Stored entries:
===============

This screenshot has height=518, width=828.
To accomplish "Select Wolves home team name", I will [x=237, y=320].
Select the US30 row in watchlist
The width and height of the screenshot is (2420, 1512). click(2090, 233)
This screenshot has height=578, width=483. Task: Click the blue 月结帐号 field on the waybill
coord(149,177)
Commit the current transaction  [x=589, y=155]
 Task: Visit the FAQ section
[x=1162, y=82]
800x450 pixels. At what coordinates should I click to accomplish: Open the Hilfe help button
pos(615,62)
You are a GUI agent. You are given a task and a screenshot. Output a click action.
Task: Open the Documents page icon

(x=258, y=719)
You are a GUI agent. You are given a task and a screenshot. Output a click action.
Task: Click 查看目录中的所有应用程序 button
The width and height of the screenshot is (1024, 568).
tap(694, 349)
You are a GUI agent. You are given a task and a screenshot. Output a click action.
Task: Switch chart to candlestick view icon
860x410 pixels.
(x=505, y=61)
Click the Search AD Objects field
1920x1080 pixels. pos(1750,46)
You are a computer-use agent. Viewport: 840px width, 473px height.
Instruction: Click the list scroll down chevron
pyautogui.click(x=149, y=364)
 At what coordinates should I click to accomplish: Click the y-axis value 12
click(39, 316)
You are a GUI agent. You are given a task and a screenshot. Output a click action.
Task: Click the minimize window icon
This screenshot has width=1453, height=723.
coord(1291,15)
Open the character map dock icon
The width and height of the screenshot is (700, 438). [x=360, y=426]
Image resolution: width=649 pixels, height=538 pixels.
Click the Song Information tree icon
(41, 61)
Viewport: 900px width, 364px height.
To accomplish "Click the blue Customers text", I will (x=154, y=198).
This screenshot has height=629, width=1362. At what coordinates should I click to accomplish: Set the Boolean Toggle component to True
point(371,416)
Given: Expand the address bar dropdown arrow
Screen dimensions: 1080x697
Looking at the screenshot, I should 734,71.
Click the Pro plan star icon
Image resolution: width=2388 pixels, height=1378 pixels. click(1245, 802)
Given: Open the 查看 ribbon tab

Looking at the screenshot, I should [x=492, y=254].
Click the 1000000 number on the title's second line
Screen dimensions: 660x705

===============

Return each line of the listing above that contains the word "coordinates".

800x450 pixels. At what coordinates should I click to accomplish: Open the Hilfe help button
 At what coordinates should I click to accomplish: Click the y-axis value 12
This screenshot has height=629, width=1362. At what coordinates should I click to accomplish: Set the Boolean Toggle component to True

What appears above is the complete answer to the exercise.